EXERCISE — With pictures left out, output exactly the lines from the line holding "You are a GUI" through the end of the data, both included.

STUDY MATERIAL —
§

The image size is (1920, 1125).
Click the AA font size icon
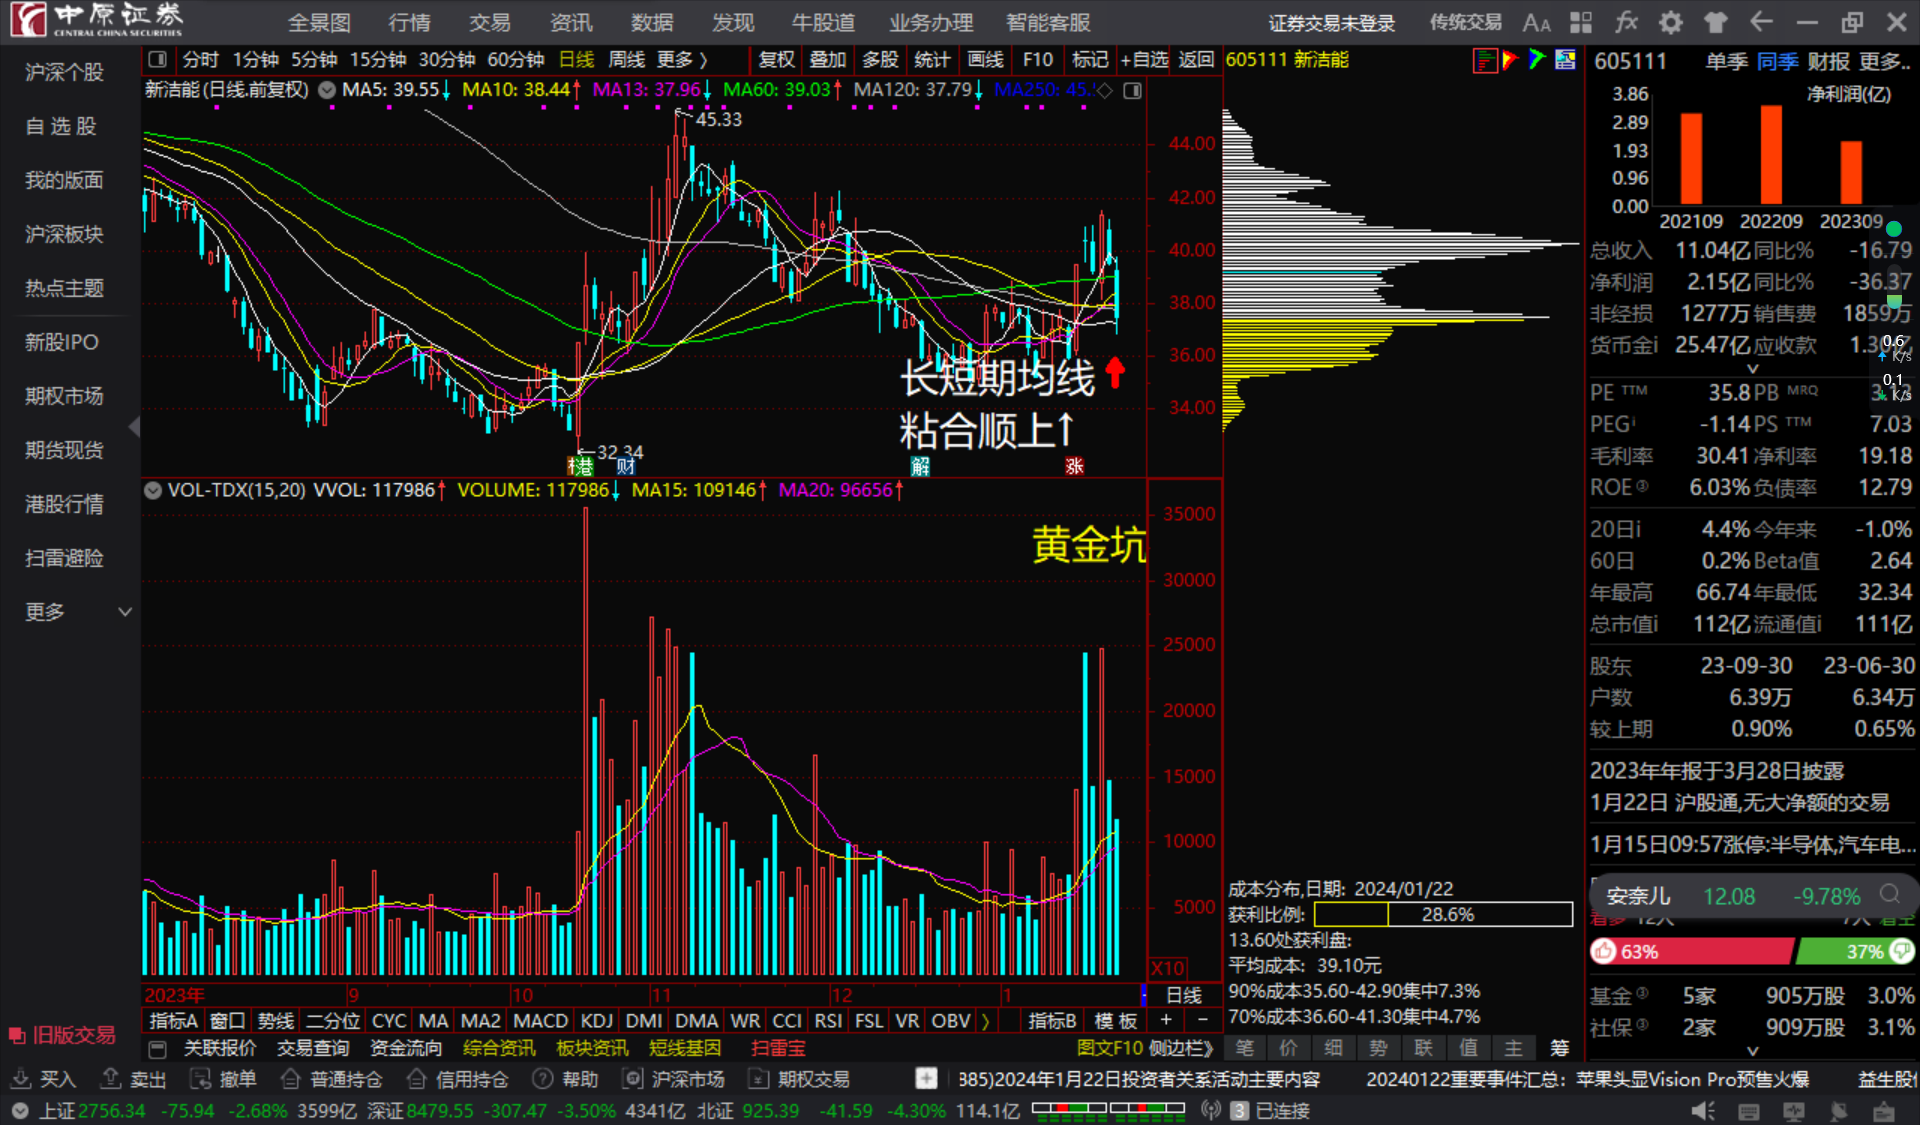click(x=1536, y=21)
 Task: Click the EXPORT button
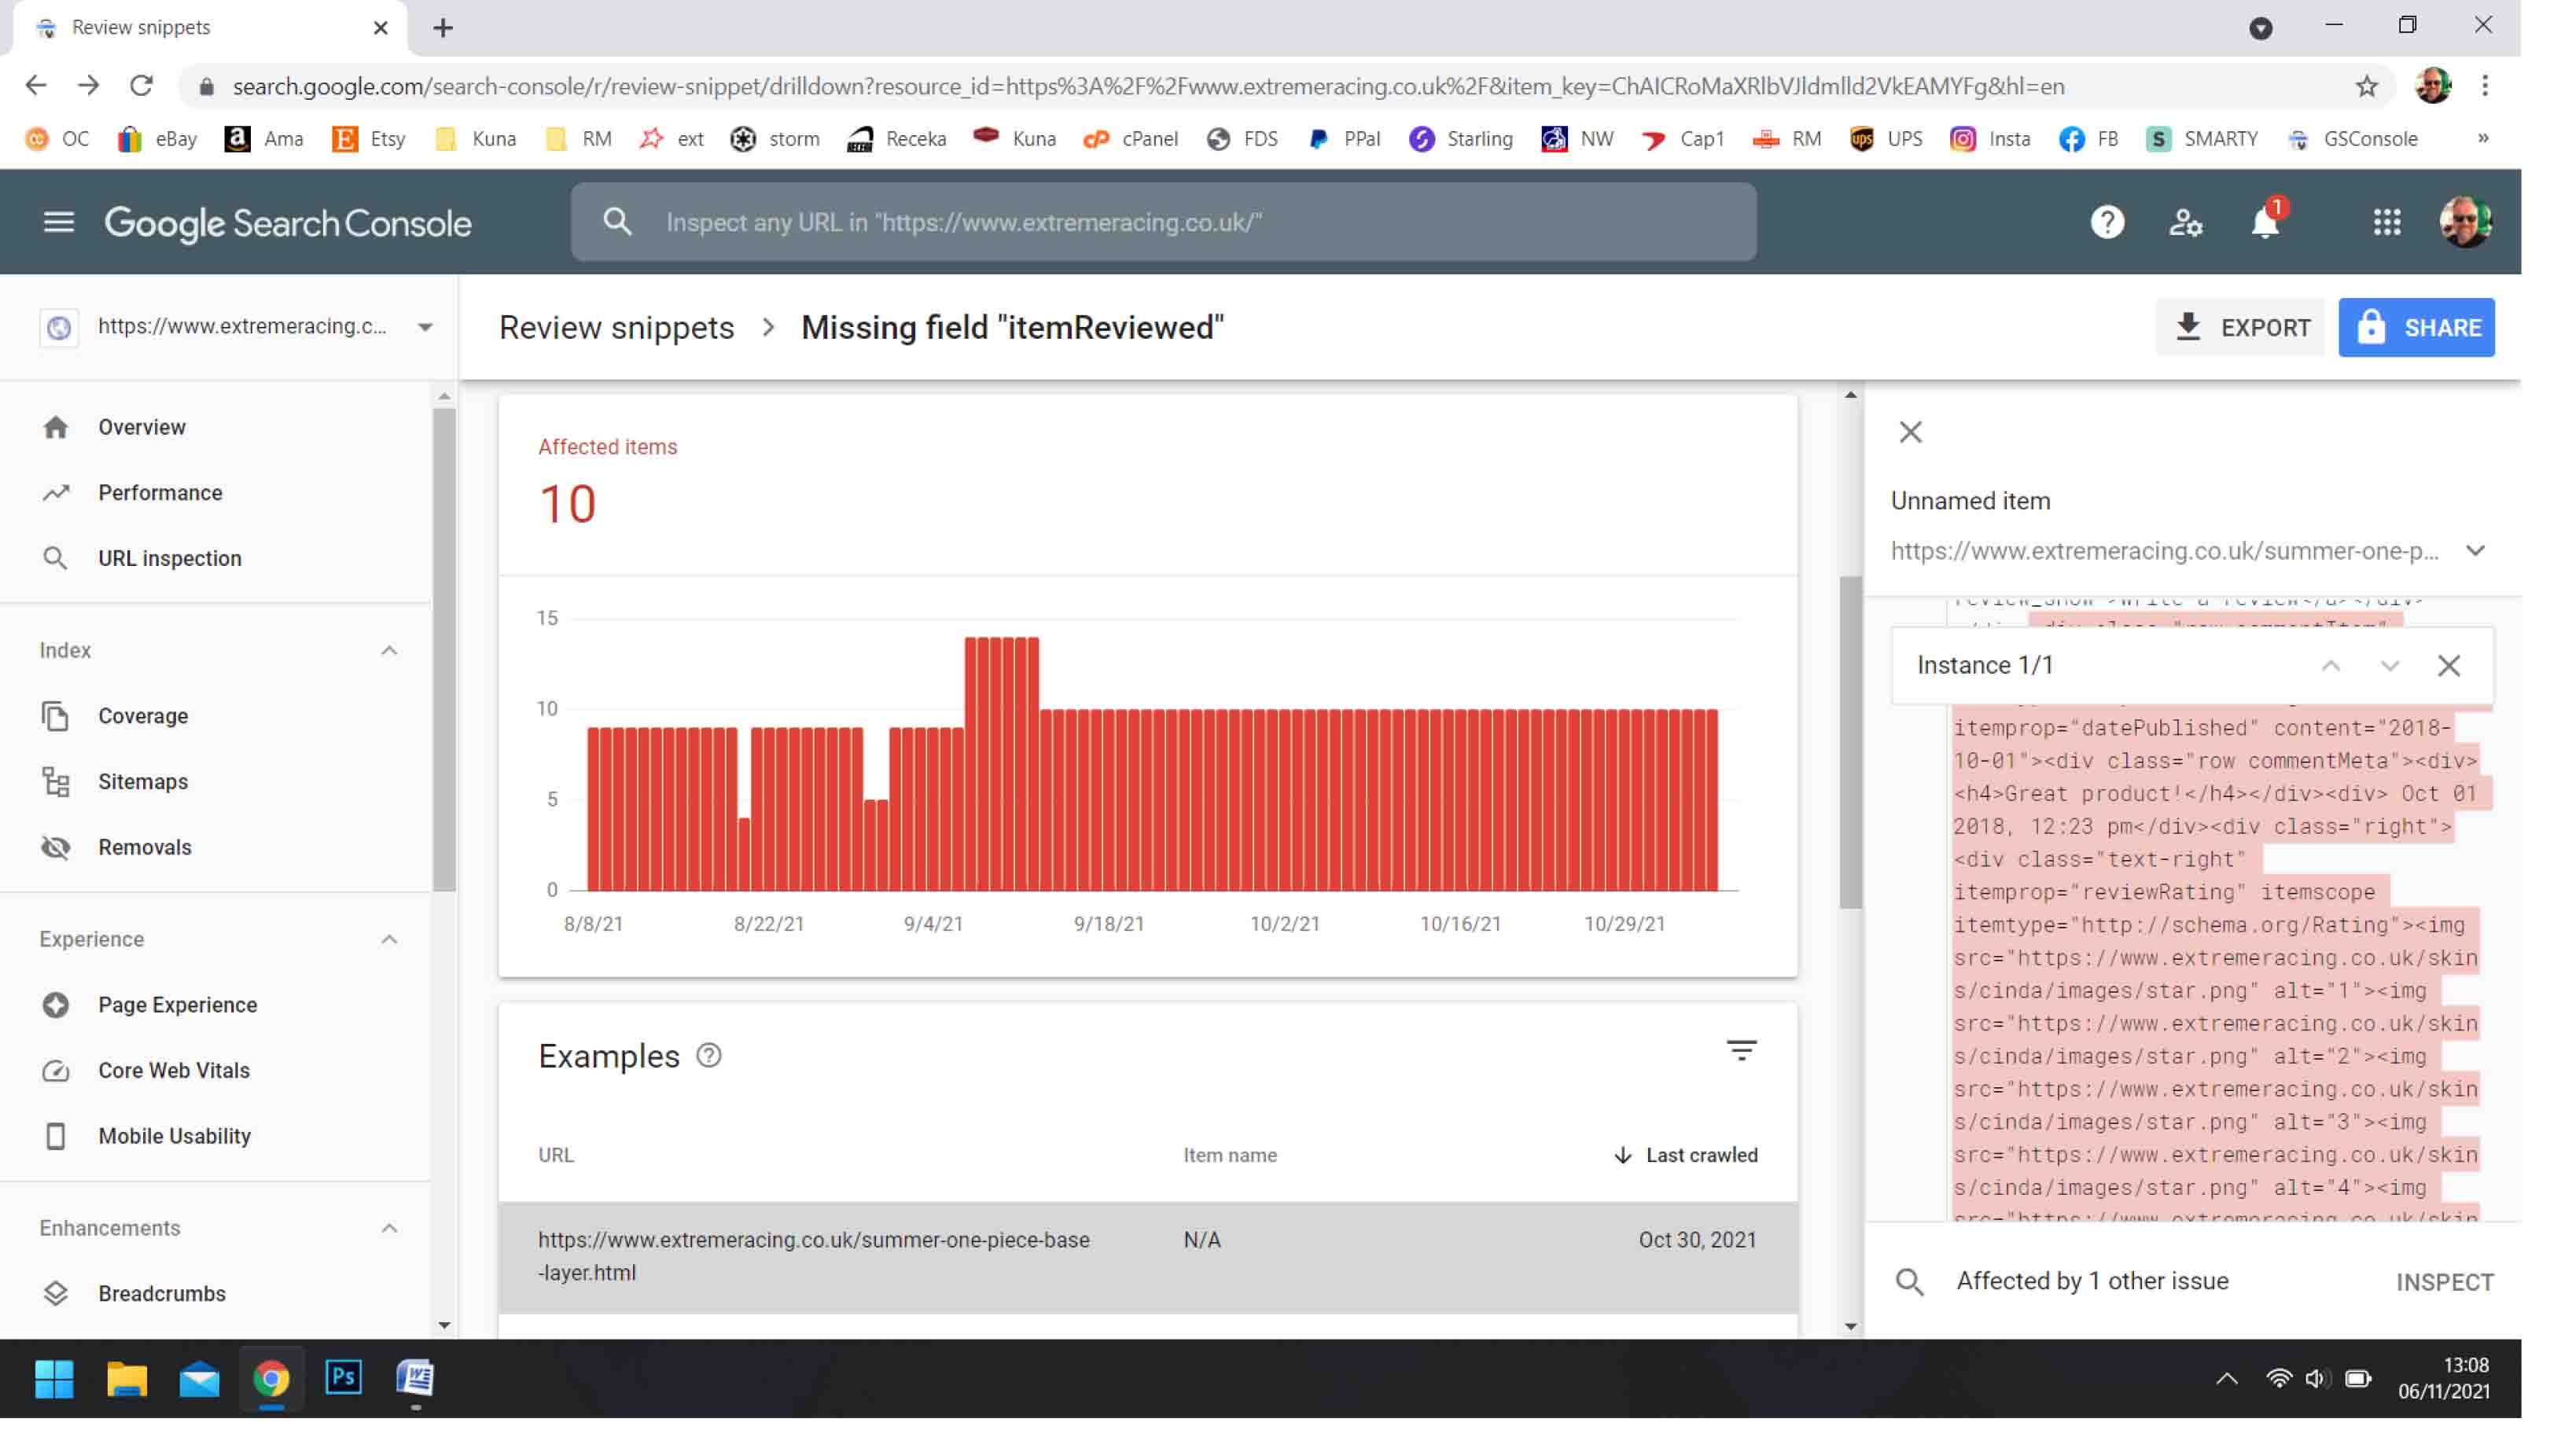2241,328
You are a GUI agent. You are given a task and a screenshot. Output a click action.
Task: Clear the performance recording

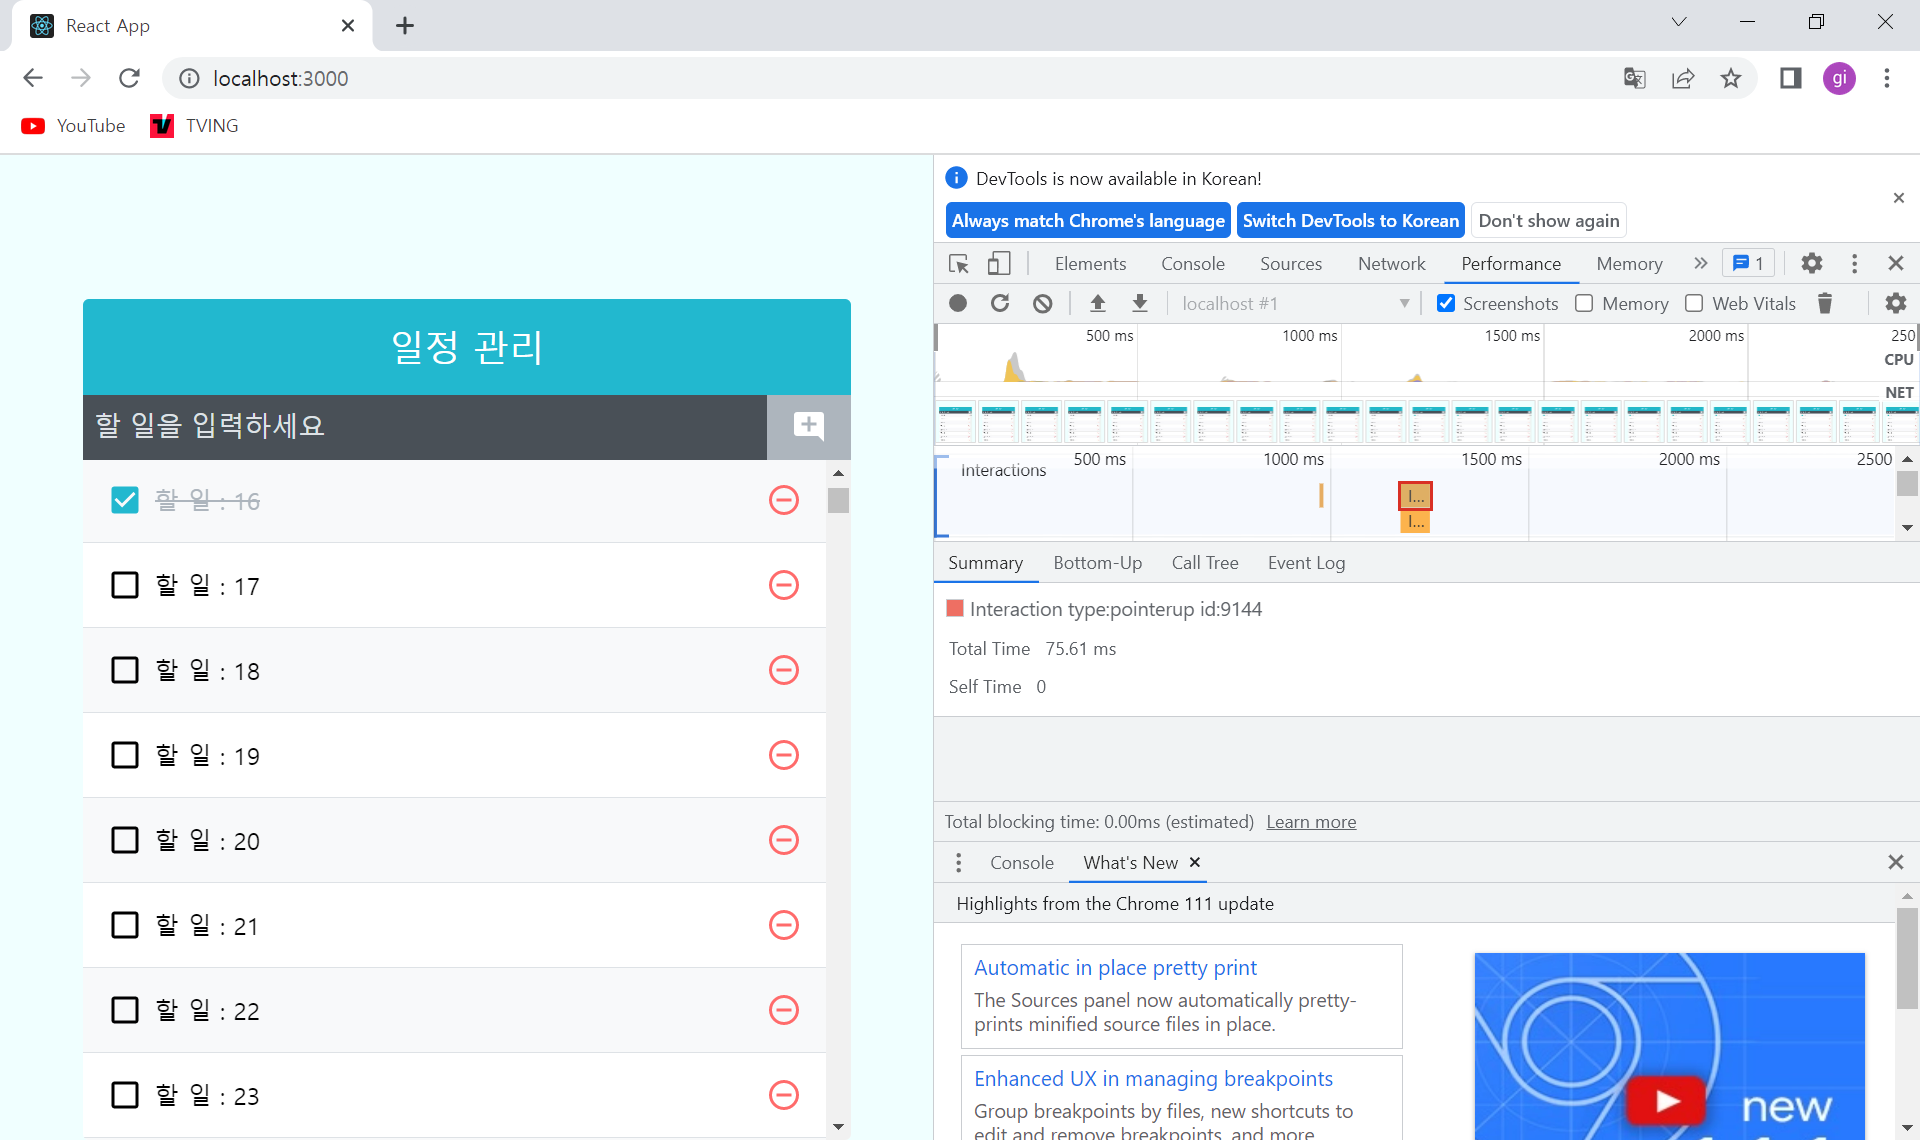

§

OUTPUT OF THE EXERCISE —
You are a GUI agent. You are given a task and a screenshot. Output a click action.
Task: Clear the performance recording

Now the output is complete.